HESI LPN
Community Health HESI Test Bank
1. Which of the following statements about breastfeeding is correct?
- A. Breastfeeding within 30 minutes after birth can stimulate breastmilk production
- B. Breastmilk should be started 24 hours after delivery
- C. Breastmilk given exclusively for the first 4 to 6 months of life helps avoid introduction of infection
- D. Breastfeeding should be done as often as the baby wants
Correct answer: C
Rationale: The correct statement about breastfeeding is that breastmilk given exclusively for the first 4 to 6 months of life helps avoid the introduction of infection. This practice is recommended by health experts for optimal infant health. Choice A is incorrect because breastfeeding should ideally start within the first hour after birth to stimulate breastmilk production. Choice B is incorrect because breastmilk should be initiated as soon as possible after delivery, not after 24 hours. Choice D is incorrect because while feeding on demand is generally encouraged, it should also follow a schedule to ensure adequate nutrition and growth for the baby.
2. Certain health policies/strategies serve as guidelines in the delivery of services. Which of these is incorrect?
- A. A growth monitoring chart is a tool recommended for assessing and recording the child's health condition.
- B. Voluntary blood donation should be promoted through the organization of walking blood banks in rural areas.
- C. Public sectors should collaborate with the private sector for effective utilization of resources.
- D. Traditional birth attendants should be trained and allowed to provide prenatal care to mothers.
Correct answer: C
Rationale: Choice C is incorrect because public sectors are encouraged to collaborate with the private sector for effective utilization of resources, not work separately. Collaborating with the private sector can lead to improved resource allocation, better service delivery, and enhanced healthcare outcomes. Choices A, B, and D are correct as growth monitoring charts are indeed recommended for assessing child health, promoting voluntary blood donation through walking blood banks is beneficial, and training traditional birth attendants to provide prenatal care can improve maternal health.

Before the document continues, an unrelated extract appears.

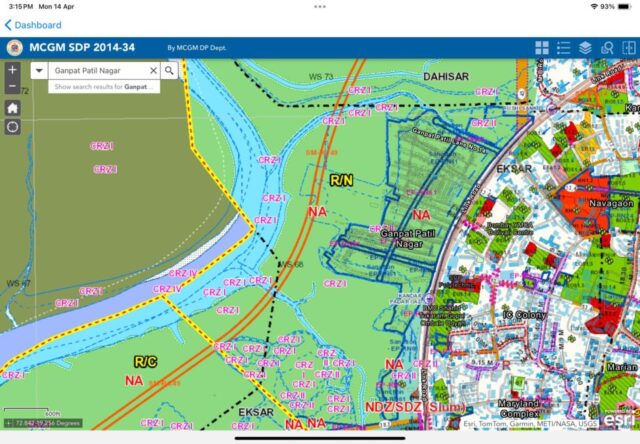Return map to home extent
Image resolution: width=640 pixels, height=444 pixels.
coord(12,107)
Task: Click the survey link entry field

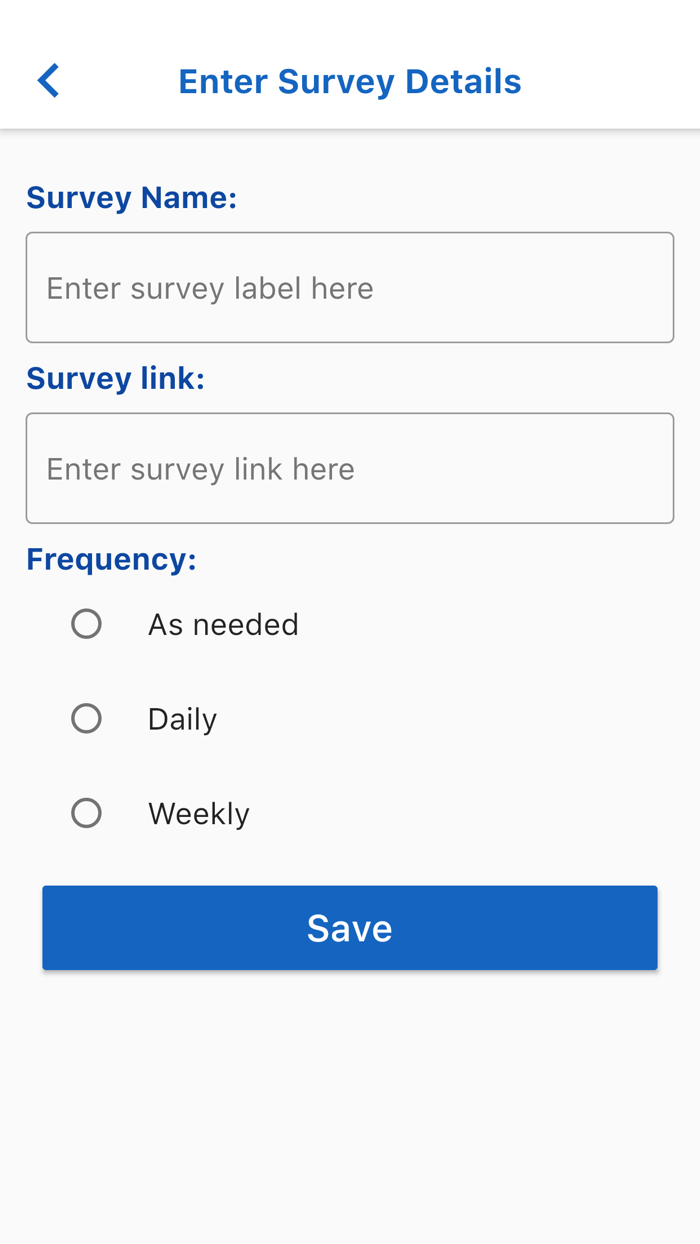Action: 350,468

3. The school RN is assessing a group of middle school students for signs of scoliosis and discovers a female student with noticeable unequal symmetry of the upper and lower back. Which intervention is most important for the RN to implement?
- A. Send the student home
- B. Make a referral to have the scoliosis further evaluated.

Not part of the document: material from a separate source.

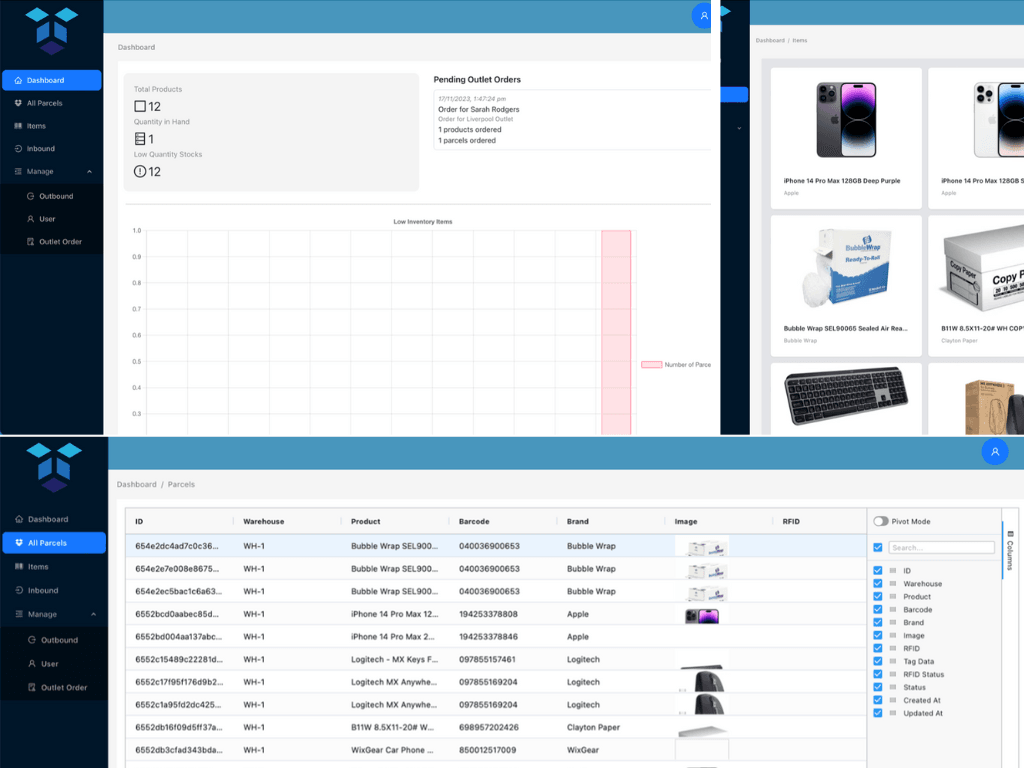Click the Items icon in the upper dashboard sidebar
Image resolution: width=1024 pixels, height=768 pixels.
[x=19, y=126]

- C. Withdraw the student from all physical activities
- D. Tell the student not to carry her backpack on her back
Correct answer: B
Rationale: Referring the student for further evaluation of scoliosis is crucial to confirm the diagnosis and determine the appropriate management plan. Sending the student home (choice A) without proper assessment and intervention is not the best course of action. Withdrawing the student from all physical activities (choice C) is not necessary and may cause unnecessary distress. Instructing the student not to carry her backpack on her back (choice D) does not address the underlying issue of scoliosis and is not the most important intervention at this point.
4. To be an effective educator, you should:
- A. listen to people's problems and decide on the approach to meet their needs
- B. select the best strategy for health action for people to implement
- C. direct people's efforts to implement community-based projects
- D. simply tell your clients what to do for their problems/needs
Correct answer: B
Rationale: The correct answer is to select the best strategy for health action for people to implement because it empowers the community to take ownership of their health. Listening to people's problems (Choice A) is important, but the effectiveness lies in empowering them to implement solutions. Directing people's efforts (Choice C) can be directive and may not foster community ownership. Just telling clients what to do (Choice D) does not promote active participation and empowerment.

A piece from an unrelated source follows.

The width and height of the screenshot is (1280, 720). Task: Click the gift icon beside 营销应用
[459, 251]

5. A client was admitted with a diagnosis of pneumonia. When auscultating the client's breath sounds, the nurse hears inspiratory crackles in the right base. Temperature is 102.3 degrees Fahrenheit orally. What finding would the nurse expect?
- A. Flushed skin
- B. Bradycardia
- C. Mental confusion
- D. Hypotension
Correct answer: C
Rationale: The correct answer is C: Mental confusion. In this scenario, the client's high fever and pneumonia diagnosis indicate an infection. Infections, especially in older adults, can lead to mental confusion due to the body's systemic response to the infection. Flushed skin (choice A) is more commonly associated with fever but does not specifically relate to the client's condition. Bradycardia (choice B) and hypotension (choice D) are less likely findings in a client with pneumonia and a high fever; instead, tachycardia and increased blood pressure are more commonly seen in response to infection.